Scheduling algorithm/problem
I'm bored, and this problem just haunted me again. Back at university, I used to always wonder how they schedule exams. The ability to schedule 10k student to do exams in 2 weeks and guarantee that no student will have an exam in two consecutive periods. I'm assuming some form of heuristics be applied.
I'm bored tonight, and if you give me the right tools, I'll work on it tonight and up to the weekend
cheer开发者_StackOverflow中文版s, dassouki
EDIT 1: I guess the assumption would be that all we know is the following:
- Number of students and the courses that they're each enrolled in
- Number of exam period spots
This is a famous computer science problem (the exam scheduling problem) which is known to be NP-hard. You might not be able to solve it over a weekend.
I know this is off-topic for SO, but my university simply scheduled the exams in blocks that matched the class times. So, everyone who had a class MWF at 1:20pm was in an exam on the 15th at 1:00pm. Since you can't take two classes at the same time, it was impossible to have exam conflicts.
This is an example of a constraint satisfaction problem, which is a difficult class of problems. Some of them are in the class NP. Large commercial software packages exist for trying to solve problems like these (eg CPLEX) - and in general, they use some mathematics and lots of heuristics.

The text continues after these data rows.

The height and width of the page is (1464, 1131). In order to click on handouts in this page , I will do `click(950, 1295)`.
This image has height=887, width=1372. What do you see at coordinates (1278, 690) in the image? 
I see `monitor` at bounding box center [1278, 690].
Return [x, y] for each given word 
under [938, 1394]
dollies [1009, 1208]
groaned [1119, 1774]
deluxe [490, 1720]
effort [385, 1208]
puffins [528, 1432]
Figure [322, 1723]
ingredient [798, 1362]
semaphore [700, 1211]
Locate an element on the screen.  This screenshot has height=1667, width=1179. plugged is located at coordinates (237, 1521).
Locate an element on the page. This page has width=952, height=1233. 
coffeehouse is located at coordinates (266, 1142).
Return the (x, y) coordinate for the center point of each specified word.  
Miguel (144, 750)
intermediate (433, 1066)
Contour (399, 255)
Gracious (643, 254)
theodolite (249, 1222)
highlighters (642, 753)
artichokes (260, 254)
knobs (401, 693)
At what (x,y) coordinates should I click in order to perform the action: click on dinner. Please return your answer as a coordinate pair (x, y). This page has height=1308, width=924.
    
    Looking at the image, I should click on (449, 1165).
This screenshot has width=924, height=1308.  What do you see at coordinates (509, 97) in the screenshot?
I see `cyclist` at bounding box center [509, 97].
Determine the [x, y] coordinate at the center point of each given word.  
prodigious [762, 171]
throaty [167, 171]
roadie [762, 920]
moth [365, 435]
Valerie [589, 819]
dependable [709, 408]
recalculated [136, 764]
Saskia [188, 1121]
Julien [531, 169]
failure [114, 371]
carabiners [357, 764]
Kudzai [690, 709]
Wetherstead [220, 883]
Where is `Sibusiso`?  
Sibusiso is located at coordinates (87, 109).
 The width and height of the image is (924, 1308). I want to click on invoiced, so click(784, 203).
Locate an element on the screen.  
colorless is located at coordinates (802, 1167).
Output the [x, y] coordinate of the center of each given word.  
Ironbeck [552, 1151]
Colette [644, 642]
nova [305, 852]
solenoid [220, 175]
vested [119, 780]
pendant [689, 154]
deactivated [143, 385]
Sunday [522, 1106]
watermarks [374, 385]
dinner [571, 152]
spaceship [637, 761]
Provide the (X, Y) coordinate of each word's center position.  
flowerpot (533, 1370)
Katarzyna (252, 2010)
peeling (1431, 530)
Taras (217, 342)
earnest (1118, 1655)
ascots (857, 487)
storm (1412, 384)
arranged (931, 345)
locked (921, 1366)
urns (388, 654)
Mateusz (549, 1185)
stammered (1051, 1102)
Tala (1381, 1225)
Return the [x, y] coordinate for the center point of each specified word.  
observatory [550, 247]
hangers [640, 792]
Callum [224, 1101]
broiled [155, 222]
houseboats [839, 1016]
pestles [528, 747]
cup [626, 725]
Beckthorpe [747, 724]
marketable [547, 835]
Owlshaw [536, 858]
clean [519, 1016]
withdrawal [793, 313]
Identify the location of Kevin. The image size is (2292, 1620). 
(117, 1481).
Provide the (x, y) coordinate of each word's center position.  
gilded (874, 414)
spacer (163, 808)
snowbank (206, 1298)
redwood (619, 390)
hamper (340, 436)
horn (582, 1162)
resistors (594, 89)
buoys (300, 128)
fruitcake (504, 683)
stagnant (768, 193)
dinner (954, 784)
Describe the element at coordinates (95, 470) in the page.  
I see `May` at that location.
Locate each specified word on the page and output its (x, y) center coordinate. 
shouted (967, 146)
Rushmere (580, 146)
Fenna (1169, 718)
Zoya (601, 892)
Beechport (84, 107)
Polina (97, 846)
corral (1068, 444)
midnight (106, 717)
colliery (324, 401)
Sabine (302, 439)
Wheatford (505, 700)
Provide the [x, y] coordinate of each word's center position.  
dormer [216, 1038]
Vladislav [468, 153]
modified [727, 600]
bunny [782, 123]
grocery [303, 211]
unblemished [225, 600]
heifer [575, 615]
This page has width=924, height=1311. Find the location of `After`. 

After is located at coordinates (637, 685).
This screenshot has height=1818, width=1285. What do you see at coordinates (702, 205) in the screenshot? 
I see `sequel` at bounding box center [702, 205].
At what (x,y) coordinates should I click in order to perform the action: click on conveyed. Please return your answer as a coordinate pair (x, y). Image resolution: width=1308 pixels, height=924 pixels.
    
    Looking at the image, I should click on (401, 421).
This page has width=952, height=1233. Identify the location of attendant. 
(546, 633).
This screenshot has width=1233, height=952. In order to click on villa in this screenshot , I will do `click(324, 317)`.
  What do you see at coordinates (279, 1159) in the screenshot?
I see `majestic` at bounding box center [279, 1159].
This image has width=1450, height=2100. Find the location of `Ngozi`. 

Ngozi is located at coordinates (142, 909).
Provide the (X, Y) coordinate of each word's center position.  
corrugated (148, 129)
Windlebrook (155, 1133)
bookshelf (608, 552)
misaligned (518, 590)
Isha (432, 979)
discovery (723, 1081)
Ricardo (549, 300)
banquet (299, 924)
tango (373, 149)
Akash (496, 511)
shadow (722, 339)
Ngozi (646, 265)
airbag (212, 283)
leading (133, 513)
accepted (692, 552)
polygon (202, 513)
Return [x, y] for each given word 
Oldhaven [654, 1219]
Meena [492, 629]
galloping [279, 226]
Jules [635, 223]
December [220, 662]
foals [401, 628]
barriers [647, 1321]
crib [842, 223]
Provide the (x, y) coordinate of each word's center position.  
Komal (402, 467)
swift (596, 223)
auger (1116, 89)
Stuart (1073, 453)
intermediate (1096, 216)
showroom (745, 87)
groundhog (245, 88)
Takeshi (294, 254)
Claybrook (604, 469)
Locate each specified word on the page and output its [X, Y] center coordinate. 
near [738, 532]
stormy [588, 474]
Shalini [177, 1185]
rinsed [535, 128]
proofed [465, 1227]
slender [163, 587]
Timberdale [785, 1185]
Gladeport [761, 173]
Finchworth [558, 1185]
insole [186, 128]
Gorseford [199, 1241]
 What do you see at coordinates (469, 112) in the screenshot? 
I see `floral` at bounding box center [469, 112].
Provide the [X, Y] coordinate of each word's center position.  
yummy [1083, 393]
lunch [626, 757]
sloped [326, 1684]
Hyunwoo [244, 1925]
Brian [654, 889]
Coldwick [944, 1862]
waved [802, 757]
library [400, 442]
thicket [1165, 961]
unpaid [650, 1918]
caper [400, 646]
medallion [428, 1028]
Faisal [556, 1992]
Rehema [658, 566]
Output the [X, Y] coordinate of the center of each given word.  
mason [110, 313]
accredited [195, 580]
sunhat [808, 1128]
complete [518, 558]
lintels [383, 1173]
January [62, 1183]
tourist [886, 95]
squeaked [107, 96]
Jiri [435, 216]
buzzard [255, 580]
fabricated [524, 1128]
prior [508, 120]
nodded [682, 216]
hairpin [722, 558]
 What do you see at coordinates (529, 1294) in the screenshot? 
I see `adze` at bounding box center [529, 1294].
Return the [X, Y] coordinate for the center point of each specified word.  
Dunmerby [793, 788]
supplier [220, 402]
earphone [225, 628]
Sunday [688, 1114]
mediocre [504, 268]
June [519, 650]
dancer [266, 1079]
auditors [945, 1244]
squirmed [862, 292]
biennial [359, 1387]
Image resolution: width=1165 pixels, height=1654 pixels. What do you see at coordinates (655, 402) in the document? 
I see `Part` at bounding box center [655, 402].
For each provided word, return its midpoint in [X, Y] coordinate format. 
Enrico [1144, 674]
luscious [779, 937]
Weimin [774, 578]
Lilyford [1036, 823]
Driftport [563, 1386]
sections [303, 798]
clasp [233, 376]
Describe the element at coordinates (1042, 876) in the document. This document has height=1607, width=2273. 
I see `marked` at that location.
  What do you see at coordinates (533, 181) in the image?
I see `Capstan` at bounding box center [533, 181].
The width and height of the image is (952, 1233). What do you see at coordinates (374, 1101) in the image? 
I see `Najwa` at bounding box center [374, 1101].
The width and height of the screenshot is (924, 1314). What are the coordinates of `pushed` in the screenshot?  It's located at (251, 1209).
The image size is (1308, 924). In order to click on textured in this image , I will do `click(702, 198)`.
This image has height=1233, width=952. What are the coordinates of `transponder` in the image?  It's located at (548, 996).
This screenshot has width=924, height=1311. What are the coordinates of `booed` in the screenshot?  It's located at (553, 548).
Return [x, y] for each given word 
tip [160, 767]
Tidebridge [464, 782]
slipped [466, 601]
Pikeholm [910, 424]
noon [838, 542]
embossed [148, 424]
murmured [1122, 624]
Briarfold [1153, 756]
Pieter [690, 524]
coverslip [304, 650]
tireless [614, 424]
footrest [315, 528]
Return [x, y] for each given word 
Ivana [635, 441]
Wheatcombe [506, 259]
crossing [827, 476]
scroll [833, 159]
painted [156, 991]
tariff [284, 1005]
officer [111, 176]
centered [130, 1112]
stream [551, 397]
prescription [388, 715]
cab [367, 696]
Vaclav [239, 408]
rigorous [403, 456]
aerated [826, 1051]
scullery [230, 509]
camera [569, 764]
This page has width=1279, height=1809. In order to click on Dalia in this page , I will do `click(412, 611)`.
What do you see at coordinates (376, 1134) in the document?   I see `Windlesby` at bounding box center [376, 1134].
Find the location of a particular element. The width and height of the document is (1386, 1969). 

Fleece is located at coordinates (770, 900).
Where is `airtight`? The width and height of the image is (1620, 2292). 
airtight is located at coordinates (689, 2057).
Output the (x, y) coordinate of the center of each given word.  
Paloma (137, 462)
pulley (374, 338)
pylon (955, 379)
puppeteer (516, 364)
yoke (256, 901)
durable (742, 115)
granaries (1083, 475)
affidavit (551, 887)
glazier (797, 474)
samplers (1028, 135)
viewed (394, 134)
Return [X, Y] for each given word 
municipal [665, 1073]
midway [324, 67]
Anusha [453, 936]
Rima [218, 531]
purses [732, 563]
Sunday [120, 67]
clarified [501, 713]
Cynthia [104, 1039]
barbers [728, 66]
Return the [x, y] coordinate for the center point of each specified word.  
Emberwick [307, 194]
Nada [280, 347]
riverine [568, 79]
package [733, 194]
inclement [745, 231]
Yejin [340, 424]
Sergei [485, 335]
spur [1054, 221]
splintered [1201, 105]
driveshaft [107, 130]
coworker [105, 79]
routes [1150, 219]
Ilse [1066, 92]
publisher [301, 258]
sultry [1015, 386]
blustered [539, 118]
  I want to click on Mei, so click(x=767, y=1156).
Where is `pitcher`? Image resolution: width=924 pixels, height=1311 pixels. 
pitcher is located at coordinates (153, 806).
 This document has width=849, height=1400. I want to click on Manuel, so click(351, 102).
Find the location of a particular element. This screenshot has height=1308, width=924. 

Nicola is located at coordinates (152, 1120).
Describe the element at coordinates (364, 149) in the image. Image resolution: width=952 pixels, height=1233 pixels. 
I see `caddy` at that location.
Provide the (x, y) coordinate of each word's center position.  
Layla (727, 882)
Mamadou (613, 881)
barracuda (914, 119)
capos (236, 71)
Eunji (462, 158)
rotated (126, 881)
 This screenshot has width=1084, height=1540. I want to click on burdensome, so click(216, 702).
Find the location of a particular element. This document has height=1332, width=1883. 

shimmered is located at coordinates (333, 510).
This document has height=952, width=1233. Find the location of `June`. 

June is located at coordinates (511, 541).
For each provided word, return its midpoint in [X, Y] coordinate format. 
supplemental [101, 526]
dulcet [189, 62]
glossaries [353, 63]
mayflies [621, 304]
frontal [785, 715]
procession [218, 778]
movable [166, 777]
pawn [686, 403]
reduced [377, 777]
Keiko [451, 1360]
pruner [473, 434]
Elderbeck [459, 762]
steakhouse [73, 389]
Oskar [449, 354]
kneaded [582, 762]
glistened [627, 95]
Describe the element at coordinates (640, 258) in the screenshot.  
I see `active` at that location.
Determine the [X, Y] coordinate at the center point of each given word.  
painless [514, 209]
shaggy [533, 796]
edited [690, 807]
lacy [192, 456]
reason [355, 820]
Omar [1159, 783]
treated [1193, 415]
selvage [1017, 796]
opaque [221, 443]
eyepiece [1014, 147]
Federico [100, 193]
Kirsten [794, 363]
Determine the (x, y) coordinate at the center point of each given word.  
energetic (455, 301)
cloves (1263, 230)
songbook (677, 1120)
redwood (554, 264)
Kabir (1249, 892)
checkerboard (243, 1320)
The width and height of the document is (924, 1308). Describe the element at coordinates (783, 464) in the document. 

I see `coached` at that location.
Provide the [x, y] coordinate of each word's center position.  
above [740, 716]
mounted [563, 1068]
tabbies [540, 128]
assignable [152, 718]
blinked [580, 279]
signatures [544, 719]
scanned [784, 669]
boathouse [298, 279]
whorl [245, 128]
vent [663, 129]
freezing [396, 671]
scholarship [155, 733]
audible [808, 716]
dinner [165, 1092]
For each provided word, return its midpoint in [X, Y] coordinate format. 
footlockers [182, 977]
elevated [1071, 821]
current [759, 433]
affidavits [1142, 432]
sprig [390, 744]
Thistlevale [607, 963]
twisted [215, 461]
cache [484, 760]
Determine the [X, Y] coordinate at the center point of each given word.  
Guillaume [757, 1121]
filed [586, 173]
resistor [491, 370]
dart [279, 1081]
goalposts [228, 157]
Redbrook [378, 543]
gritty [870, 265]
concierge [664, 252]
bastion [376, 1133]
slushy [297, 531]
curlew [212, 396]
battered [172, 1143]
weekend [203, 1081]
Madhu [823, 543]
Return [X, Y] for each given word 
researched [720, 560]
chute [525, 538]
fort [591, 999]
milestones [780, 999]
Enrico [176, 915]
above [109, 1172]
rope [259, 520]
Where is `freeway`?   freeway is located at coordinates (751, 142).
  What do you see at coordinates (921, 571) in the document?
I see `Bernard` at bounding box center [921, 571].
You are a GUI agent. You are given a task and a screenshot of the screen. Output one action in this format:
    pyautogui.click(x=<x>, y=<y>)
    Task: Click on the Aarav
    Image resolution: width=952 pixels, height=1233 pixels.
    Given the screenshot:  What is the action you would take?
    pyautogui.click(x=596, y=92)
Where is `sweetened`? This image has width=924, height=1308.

I used the tabu search during my master. The idea is not too complicated:
- start from one possible solution (anyone) and pounder the it (e.g. give -1000 points if one student has two exams at the same time)
- change that solution by just changing a few assignments and recalculate the ponderation
- if 2. is better than 1. and repeat starting with 2. as the root solution
if you're blocked, you can "visit" other solutions by making important changes to the initial solution.
It's expensive, but I've seen CPLEX used for similar types of problems.
The problem can actually be a bit more general than that. For instance, at my school, exams are scheduled by when the class is scheduled - i.e. all classes which meet at the same time normally during the semester, have an exam scheduled in a certain block of the exam week (not necessarily the same time as the regular class meeting, however). Thus, conflicts generally don't exist since students wouldn't be attending two classes in the same meeting time for obvious reasons, and thus wouldn't have two exams at the same time.
However, this means that then you still need to schedule classes so that they don't conflict. :)
When I was a senior in college, we did a final project in our AI class similar to this. We wrote a (barely) working system to schedule classes in buildings at appropriate times. Certain rules could not be violated: if the prof. needed a multimedia classroom, he got one. If it was a CS class, then it shouldn't be scheduled in the Art building. Profs shoulnd't have more than 2 hours between a class, etc.
We used a genetic algorithm.
A few things to make the problem simpler. You can probably shrink the number of "units to schedule" down from tens of thousands to a few hundred, by looking at people who are sitting the same set of exams. If you have 300 people who all are sitting "Introduction to Computer Science" and "Maths for CS students", you can schedule all 300 as a single unit, because they will all have the same constraints and you (probably) do not want identical exams to be given in multiple slots.
Drools Planner has an exam scheduling example (called examination, see download and reference manual). The problem is specified in the ITC2007 competition track 1.
This is an application of the graph coloring problem. This problem can be represented as a graph where every vertex is a course and an edge between two vertices mean there is a common student enrolled in both courses. So this is a graph coloring problem where minimum number of time slots is equal to the minimum number of color required for coloring the vertices of the graph such way that no two adjacent vertices share the same color.